Epithelial physiology and immune status as decision points in the initiation of toxin-induced Clostridioides difficile colitis
Jun.-Prof. Dr. Franziska Faber & Jun.-Prof. Dr. Alexander Westermann
A healthy microbiota presents the most formidable barrier against enteric infections. This protective function, called colonisation resistance (CR), comprises various mechanisms that can be either direct/microbiota-mediated or indirect/host-mediated. Antibiotic-induced disruption of the microbiota leads to a breakdown of CR and increased susceptibility to enteric infections. Clostridioides difficile (Cd) is a spore-forming human pathogen that exploits antibiotic-associated dysbiosis to cause detrimental colitis through the production of enterotoxins. Antibiotic-induced changes of the microbiota and its metabolome favor intestinal spore germination and vegetative growth by Cd, and failure of microbiota recovery is associated with disease recurrence. While mechanisms of post-antibiotic Cd colonisation are increasingly well understood, the impact of post-antibiotic changes in epithelial responses to Cd toxins remains an open question.
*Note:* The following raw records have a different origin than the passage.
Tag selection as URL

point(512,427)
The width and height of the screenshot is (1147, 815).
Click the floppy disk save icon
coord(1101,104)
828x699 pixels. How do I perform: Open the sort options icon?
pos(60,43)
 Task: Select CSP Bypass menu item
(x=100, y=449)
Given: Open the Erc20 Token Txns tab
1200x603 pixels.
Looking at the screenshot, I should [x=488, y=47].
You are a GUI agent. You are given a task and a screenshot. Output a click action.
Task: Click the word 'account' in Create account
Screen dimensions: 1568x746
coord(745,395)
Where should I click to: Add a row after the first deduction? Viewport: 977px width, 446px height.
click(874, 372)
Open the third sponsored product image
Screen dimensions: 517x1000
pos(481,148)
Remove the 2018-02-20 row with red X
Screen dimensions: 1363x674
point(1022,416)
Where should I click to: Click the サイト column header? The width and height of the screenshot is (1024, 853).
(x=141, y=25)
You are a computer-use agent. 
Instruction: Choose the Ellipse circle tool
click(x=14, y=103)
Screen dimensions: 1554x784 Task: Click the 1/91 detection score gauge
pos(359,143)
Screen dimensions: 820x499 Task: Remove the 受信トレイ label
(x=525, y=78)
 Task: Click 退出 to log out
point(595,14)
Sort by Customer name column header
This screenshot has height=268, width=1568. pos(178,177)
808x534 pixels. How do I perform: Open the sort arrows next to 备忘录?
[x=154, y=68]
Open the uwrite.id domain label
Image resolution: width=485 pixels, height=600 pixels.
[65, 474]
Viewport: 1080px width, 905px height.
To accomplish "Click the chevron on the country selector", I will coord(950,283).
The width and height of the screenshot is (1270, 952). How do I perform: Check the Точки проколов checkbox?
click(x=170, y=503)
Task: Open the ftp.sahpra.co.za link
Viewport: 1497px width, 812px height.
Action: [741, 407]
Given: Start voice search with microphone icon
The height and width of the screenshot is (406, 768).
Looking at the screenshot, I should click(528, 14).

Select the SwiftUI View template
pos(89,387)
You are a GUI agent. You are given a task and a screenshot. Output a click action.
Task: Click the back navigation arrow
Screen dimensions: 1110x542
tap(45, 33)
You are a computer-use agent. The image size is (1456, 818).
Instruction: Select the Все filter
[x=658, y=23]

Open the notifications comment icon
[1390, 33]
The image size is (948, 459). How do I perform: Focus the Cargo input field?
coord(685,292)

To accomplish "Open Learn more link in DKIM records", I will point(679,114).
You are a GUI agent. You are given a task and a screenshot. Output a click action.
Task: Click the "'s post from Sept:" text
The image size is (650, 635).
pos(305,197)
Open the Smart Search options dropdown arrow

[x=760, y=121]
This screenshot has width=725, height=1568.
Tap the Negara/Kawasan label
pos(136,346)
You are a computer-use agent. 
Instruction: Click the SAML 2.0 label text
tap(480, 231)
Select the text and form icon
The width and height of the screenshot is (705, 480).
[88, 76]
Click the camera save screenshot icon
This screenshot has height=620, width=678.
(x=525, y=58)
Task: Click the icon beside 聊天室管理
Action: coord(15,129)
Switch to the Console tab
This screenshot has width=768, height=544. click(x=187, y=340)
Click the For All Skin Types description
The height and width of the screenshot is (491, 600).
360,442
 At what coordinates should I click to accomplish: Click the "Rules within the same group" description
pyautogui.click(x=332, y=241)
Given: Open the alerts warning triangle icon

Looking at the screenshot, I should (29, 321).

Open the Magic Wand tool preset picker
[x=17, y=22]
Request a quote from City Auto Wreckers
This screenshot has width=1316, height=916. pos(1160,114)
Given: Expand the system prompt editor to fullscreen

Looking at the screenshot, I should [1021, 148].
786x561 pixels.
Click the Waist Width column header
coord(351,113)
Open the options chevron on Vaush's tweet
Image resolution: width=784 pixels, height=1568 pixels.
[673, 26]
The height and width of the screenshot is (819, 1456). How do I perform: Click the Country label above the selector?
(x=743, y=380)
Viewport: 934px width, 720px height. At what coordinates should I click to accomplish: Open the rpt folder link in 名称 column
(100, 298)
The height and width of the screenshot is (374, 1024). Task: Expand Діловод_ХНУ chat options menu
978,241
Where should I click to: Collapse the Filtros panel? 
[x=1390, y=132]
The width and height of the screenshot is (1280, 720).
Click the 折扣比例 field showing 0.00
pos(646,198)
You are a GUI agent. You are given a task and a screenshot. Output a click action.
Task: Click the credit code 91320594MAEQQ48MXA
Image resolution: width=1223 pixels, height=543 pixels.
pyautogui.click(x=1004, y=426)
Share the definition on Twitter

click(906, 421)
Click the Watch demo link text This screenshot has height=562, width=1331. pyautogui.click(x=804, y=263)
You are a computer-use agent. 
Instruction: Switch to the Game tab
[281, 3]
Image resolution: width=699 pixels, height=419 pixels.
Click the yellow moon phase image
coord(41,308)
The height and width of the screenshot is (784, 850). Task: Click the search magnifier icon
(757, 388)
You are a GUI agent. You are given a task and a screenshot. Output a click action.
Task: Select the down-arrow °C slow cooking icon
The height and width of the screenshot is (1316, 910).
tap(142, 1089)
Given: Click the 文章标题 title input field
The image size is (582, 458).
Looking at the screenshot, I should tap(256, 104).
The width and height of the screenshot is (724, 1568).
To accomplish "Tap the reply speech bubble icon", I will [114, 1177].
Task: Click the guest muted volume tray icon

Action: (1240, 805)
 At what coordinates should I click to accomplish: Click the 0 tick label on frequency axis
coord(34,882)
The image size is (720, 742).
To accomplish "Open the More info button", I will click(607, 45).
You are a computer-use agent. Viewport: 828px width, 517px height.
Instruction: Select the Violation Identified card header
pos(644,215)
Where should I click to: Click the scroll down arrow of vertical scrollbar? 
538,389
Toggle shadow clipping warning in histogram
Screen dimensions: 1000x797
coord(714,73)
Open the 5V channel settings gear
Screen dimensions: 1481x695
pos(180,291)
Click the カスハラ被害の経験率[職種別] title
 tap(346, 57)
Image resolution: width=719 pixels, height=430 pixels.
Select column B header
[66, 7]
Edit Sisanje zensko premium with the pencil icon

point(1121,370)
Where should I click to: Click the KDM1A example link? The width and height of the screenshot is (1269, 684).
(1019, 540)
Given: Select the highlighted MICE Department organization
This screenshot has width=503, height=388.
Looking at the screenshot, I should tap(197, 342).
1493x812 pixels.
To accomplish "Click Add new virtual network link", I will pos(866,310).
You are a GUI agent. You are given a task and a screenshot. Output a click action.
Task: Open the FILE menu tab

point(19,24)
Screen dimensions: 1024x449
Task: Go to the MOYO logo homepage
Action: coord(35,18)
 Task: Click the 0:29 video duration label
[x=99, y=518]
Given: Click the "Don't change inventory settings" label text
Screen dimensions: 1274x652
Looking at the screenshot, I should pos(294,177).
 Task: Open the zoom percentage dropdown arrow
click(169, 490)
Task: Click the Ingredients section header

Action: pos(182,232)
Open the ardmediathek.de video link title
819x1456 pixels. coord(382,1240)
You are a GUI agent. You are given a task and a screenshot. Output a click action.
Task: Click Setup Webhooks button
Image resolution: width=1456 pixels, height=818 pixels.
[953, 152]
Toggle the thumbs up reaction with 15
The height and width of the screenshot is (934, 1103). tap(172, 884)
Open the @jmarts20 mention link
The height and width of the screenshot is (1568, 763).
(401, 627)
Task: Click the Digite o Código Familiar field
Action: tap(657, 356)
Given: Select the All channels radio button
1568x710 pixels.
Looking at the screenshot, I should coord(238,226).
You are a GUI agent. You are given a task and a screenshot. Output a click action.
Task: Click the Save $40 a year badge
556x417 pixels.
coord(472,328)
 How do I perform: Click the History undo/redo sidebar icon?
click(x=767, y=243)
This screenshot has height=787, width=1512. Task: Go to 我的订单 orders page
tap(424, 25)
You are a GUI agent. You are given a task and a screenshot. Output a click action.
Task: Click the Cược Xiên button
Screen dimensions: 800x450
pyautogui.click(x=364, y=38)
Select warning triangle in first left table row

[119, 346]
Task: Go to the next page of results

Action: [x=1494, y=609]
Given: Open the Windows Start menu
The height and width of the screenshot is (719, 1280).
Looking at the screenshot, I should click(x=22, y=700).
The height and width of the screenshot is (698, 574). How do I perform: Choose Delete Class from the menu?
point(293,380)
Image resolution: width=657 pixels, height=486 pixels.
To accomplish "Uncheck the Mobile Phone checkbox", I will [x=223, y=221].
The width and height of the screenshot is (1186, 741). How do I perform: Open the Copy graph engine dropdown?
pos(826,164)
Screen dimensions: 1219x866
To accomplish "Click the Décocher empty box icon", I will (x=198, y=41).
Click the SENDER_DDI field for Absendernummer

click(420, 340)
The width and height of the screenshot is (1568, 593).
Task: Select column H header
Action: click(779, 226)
Here, we aim to dissect post-antibiotic epithelial responses to Cd toxins, and how they are modulated by the microbiota, using Bacteroides thetaiotaomicron (Bt) as a representative mucus-associated gut commensal. By combining classic microbiological techniques, biochemical and imaging assays with transcriptomics, metabolomics, and drug-based host perturbation experiments, we will unravel how Bt modulates epithelial immune responses to Cd toxins at multiple levels. This strategy will identify novel molecular decision points to develop urgently needed, host-centric intervention strategies against C. difficile infections (CDI).